Subtle is also not really the word for the sophomore effort by Brisbane-born filmmaker Jennifer Kent (The Babadook), but there’s a grim sort of catharsis in her frontier-feminist tale of Clare (Game of Thrones’ Aisling Franciosi), a young Irish convict being held in indefinite indentured servitude in the furthest reaches of circa-1825 Tasmania.
Though she’s long ago earned her parole, a swaggering British Army lieutenant named Hawkins (Sam Claflin) likes keeping her around to sing the old homeland songs for his men — and when he’s the mood, make use of her body, too.
He’s the one holding the long-overdue papers that will finally set her free to start a real life with her husband and baby daughter, so Clare tries her best to please her captor, or at least keep him placated. But when it all comes to a head one terrible night, she’s left with almost nothing, except the single-minded mission to make these men suffer for what they’ve taken from her.
That’s when The Nightingale becomes, in its own harrowing way, a road movie, and the story of an unlikely friendship too: Desperate to catch up with Hawkins as he makes his way to a distant outpost to lock in the promotion he believes he’s more than due, Clare hires an Aboriginal tracker named Billy (the fantastic Baykali Ganambarr).

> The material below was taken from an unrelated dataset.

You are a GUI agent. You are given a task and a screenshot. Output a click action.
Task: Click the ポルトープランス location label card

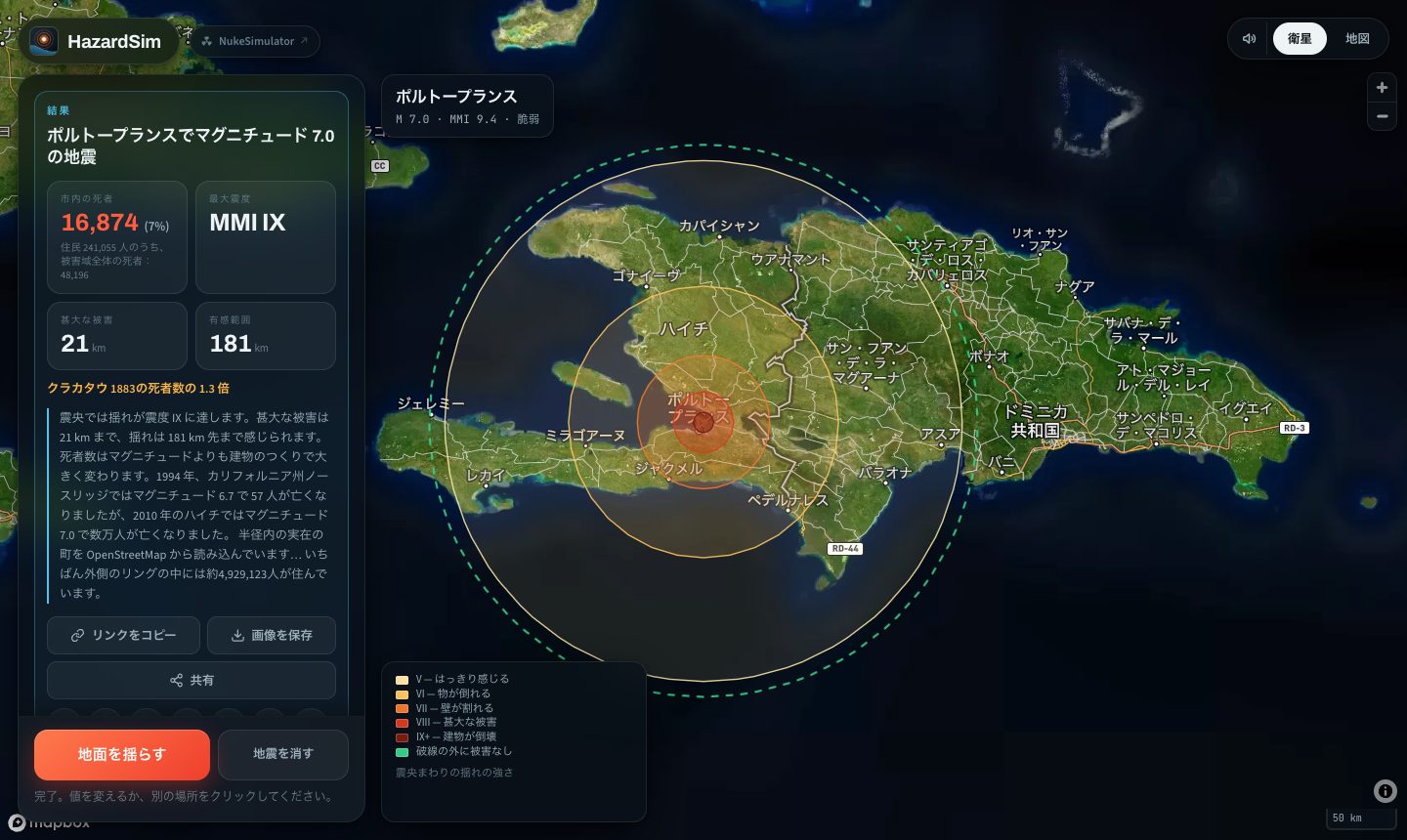pos(467,105)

Like her, Billy has spent most of his short life subject to the brutal whims of white men, though at first at least, he’s only reluctantly on board for the promise of a generous payout on the other side. But as they warily circle one another and begin to let some kind of trust in, it’s not hard to see them as the ragged, unsung heroes of a story in which colonialism isn’t just its own crime, it’s a convenient cover for the very worst of human nature.
At nearly 140 minutes, the narrative takes its time wending toward a final, inevitable confrontation, and the incidents that punctuate it can sometimes feel like singularly ugly stations of the cross to be marked off; a series of random man- and nature-made cruelties meted out without pity.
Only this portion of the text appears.